Upon the first individual application lodged by the applicant, the Plenary of the Court held on 11 January 2018 that the applicant’s right to personal liberty and security as well as freedoms of expression and the press had been violated. However, the applicant’s subsequent requests for release and his challenges against the court decisions dismissing his requests were all rejected.
The applicant, whose requests for release were dismissed, filed a new individual application on 1 February 2018, arguing that the Constitutional Court's decision was not enforced. The Court held on 15 March 2018 that the inferior courts failed to redress the violation it had previously found and its consequences, and that the applicant’s right to personal liberty and security had been violated due to his continued detention despite the relevant judgment finding a violation. On 16 March 2018 the assize court released the applicant on conditional bail, banning him to go abroad and to leave his residence (house arrest). The applicant's subsequent request to lift the measure requiring him not to leave residence was dismissed. The applicant therefore filed another individual application on 16 April 2018.
On 11 May 2018 the impugned measure was lifted, and the applicant was granted another type of conditional bail requiring him to report to the nearest police station for signature on Sundays between 8.00 a.m. and 10.00 p.m.. On 6 July 2018 the assize court sentenced the applicant to 8 years and 9 months’ imprisonment for membership of an armed terrorist organisation. The applicant’s subsequent appeal against the assize court’s decision was dismissed on the merits by the regional court of appeal. On 24 September 2020 the Court of Cassation quashed the imprisonment sentence imposed on the applicant.
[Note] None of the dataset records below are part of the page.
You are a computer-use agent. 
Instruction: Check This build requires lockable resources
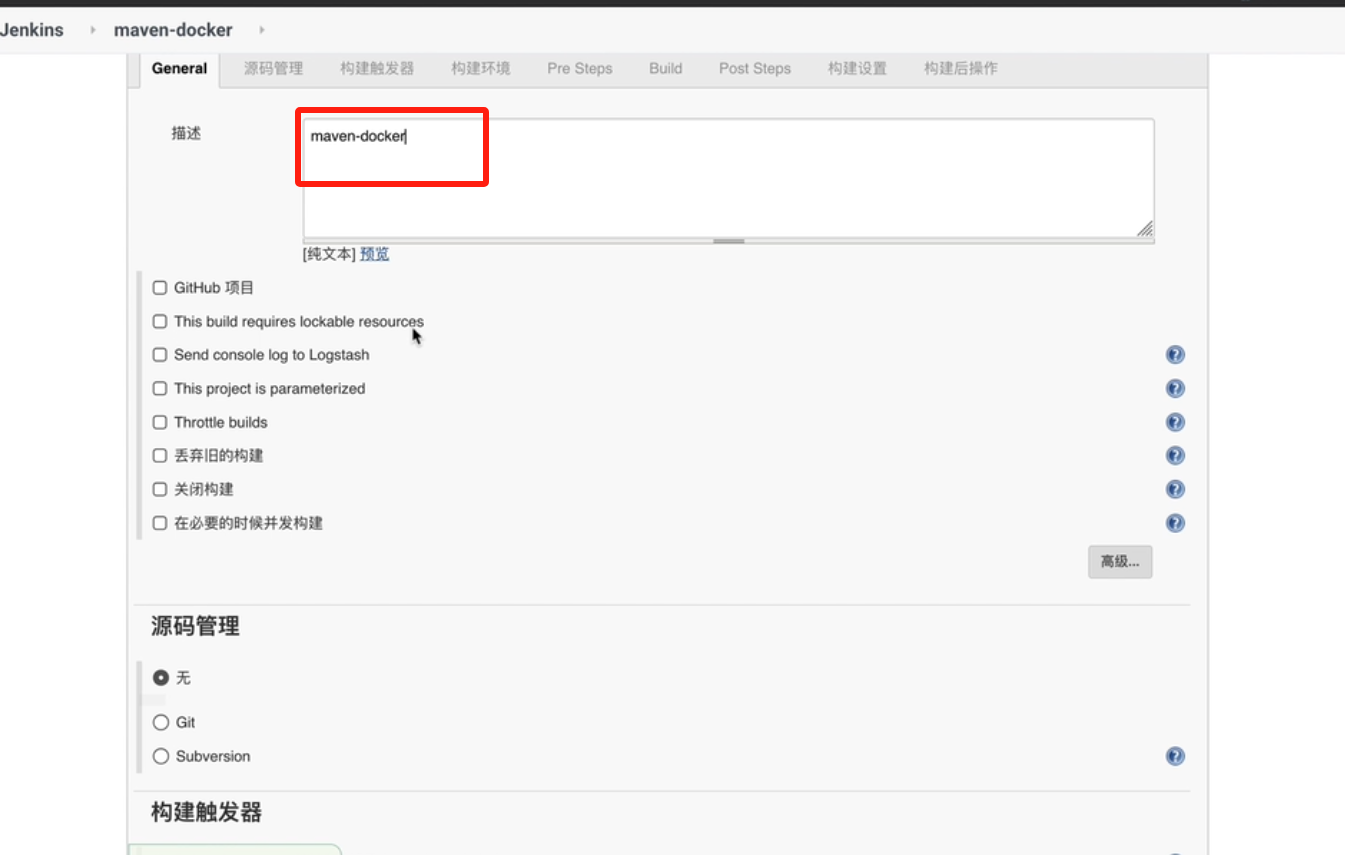[x=160, y=322]
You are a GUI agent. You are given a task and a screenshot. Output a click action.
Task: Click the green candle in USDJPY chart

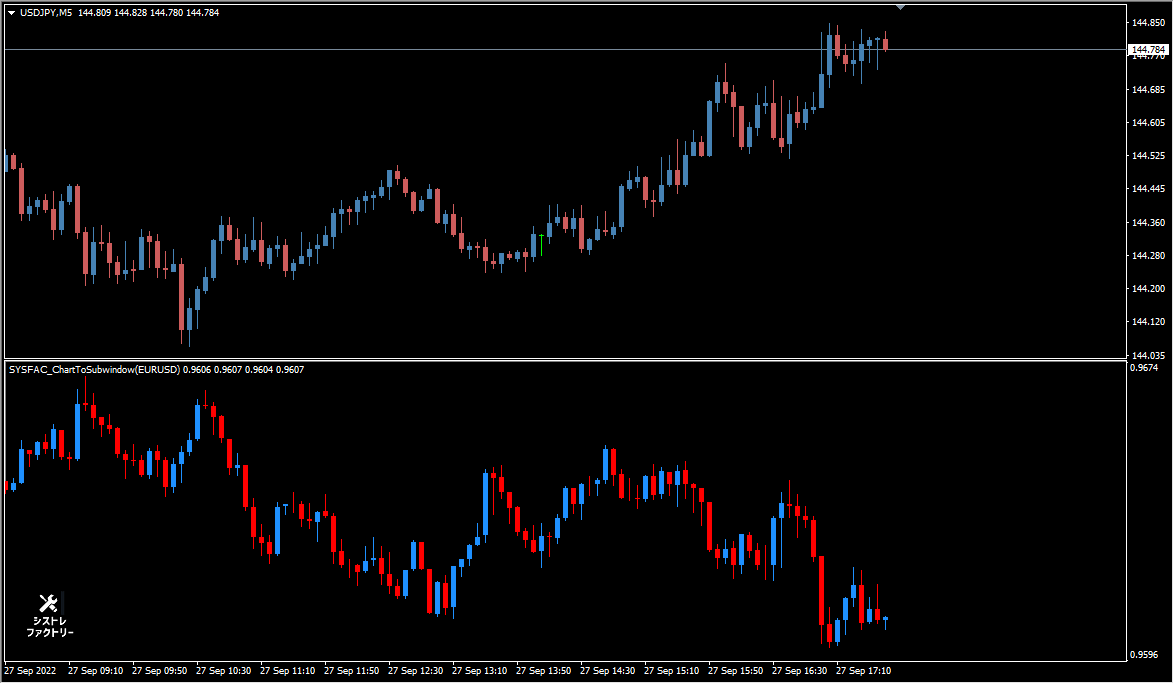(x=541, y=245)
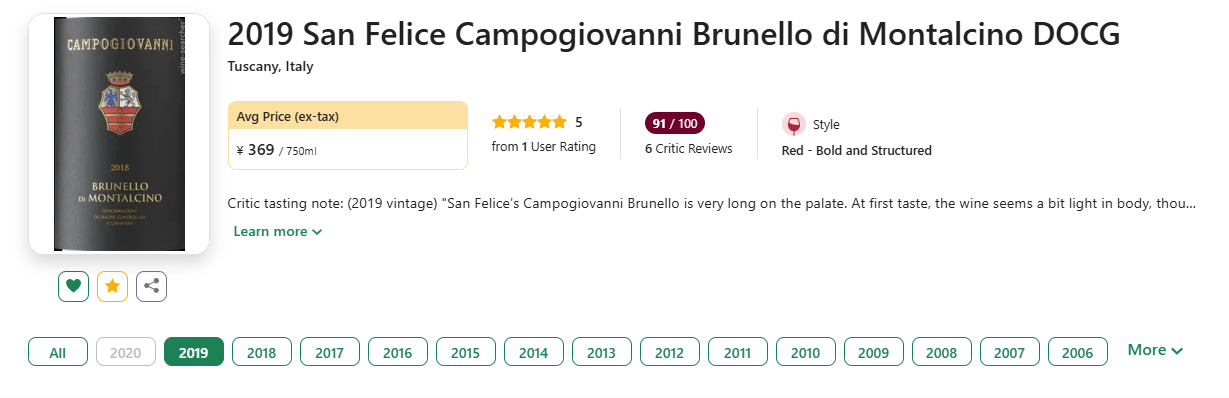Click the five-star user rating
The width and height of the screenshot is (1229, 398).
pos(529,122)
The Applicant’s Allegations
The applicant claimed that his right to personal liberty and security had been violated, stating that although the Court had ordered that the violation and its consequences would be redressed through his release, the inferior court granted him conditional bail requiring him not to leave residence.
The Court’s Assessment
In the present case, following the second judgment of the Constitutional Court finding a violation, the inferior courts released the applicant; however, the latter granted the applicant conditional bail requiring him not to leave residence. In this case, it should first be determined whether the measure entailing the obligation not to leave residence constitutes an interference with the right to personal liberty and security.
In one of its recent judgments (no. 2017/32052) whereby it examined the measure entailing the obligation not to leave residence within the scope of the right to personal liberty and security, the Court concluded that given its nature and the way of its application, the impugned measure constituted an interference with the right to personal liberty and security. The Court also set therein the criteria to be considered in the examination of the lawfulness of the impugned measure.
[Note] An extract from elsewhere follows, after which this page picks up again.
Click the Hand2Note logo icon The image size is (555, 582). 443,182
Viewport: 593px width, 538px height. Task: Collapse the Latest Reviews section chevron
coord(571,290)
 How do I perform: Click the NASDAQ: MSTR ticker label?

In its first judgment finding a violation regarding the applicant, the Court concluded that the investigation authorities had failed to demonstrate sufficiently the existence of a strong indication of guilt, which was a prerequisite for detention as stipulated in Article 19 of the Constitution. As for the second judgment finding a violation, the Court clearly indicated the steps required to be taken to put an end to the violation.
In the present case, the incumbent courts failed to demonstrate the strong indication of the applicant’s guilt as a prerequisite for the measure entailing the obligation not to leave residence. Hence, the applicant was subjected to the impugned measure, which led to the continued deprivation of his liberty in the absence of strong indication of his guilt.
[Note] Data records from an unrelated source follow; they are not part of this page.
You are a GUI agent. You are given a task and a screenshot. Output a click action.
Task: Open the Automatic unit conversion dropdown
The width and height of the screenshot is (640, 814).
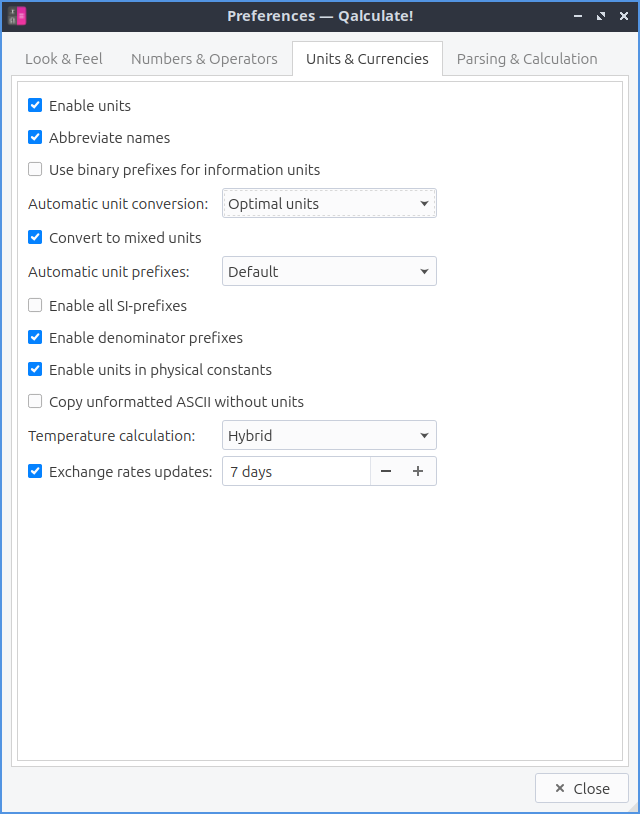click(329, 204)
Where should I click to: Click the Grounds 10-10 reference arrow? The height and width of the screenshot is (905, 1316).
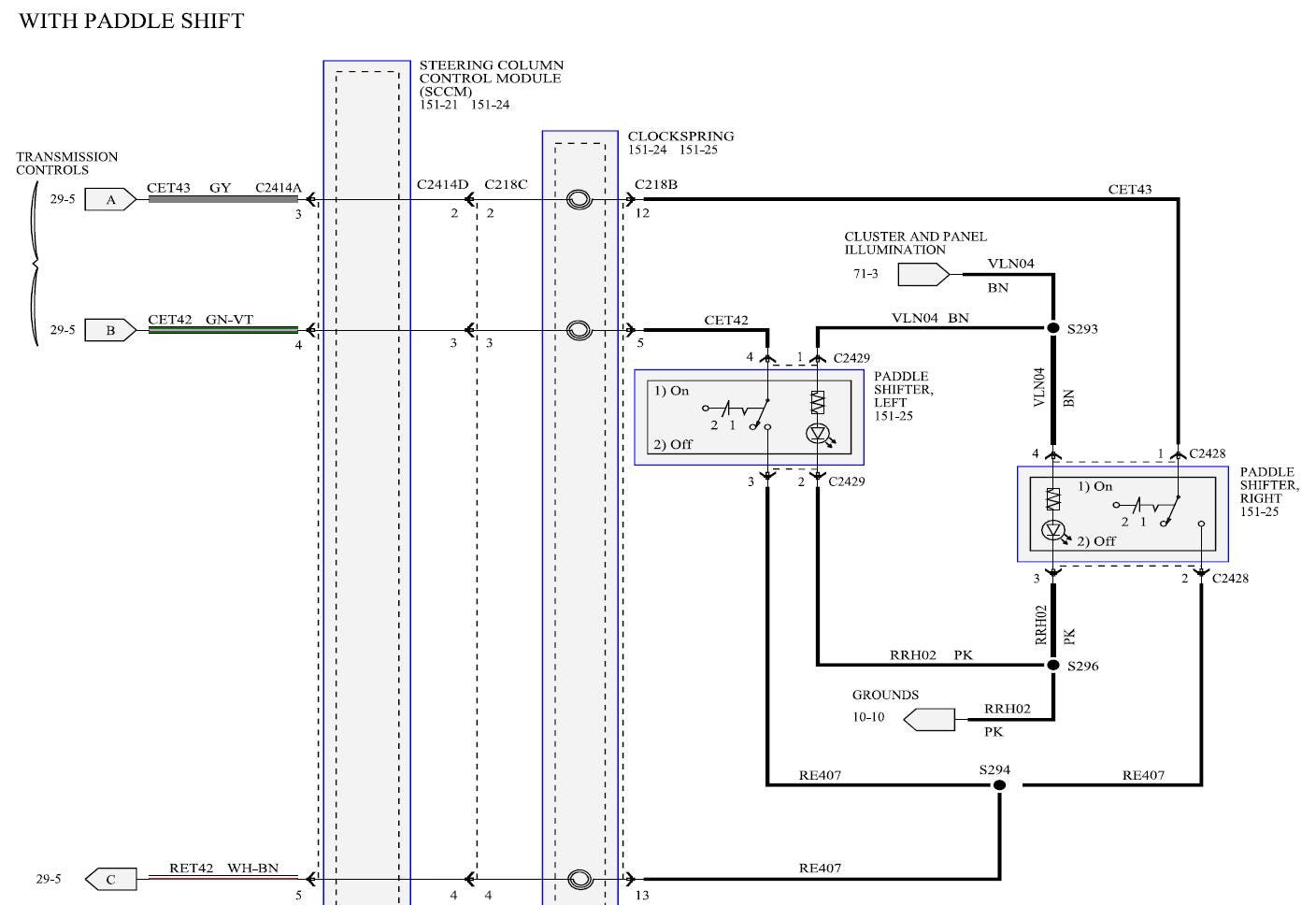(929, 719)
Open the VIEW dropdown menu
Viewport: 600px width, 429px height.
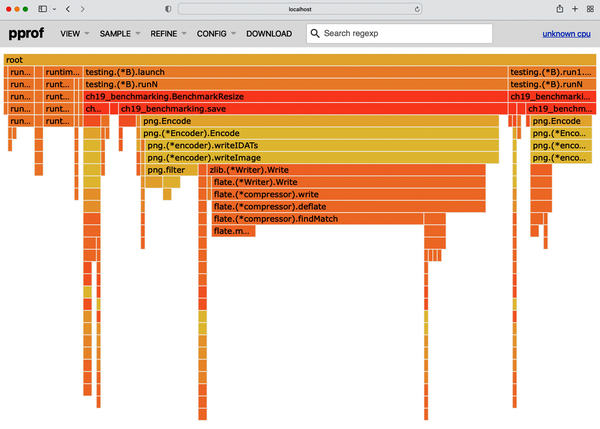click(74, 34)
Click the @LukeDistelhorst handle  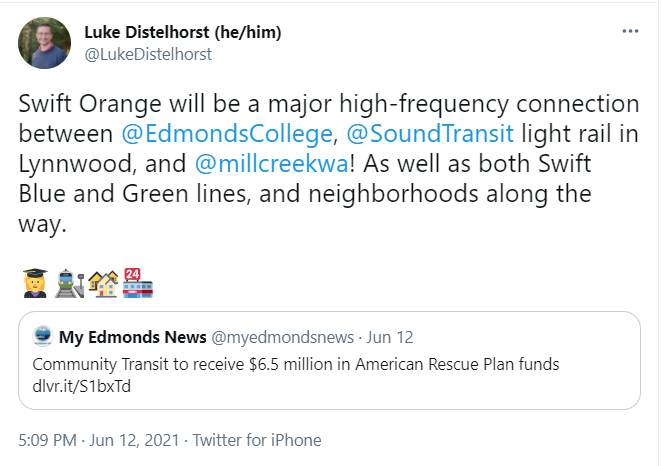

It appears that the inferior courts failed to redress the violation and its consequences with regard to the applicant. As a matter of fact, in case of a judgment finding a violation of any fundamental right and freedom within the scope of individual application, it is necessary to restore, to the fullest extent possible, the situation existing before the breach in order to put an end to the breach and to make reparation for its consequences.
In the present case, the deprivation of the applicant’s liberty continued, thereby the applicant was not entitled to a restoration to the situation existing before the breach. Accordingly, the inferior courts failed to redress the violation and its consequences, which had previously been found by the Court.
Consequently, the Court has found a violation of the right to personal liberty and security.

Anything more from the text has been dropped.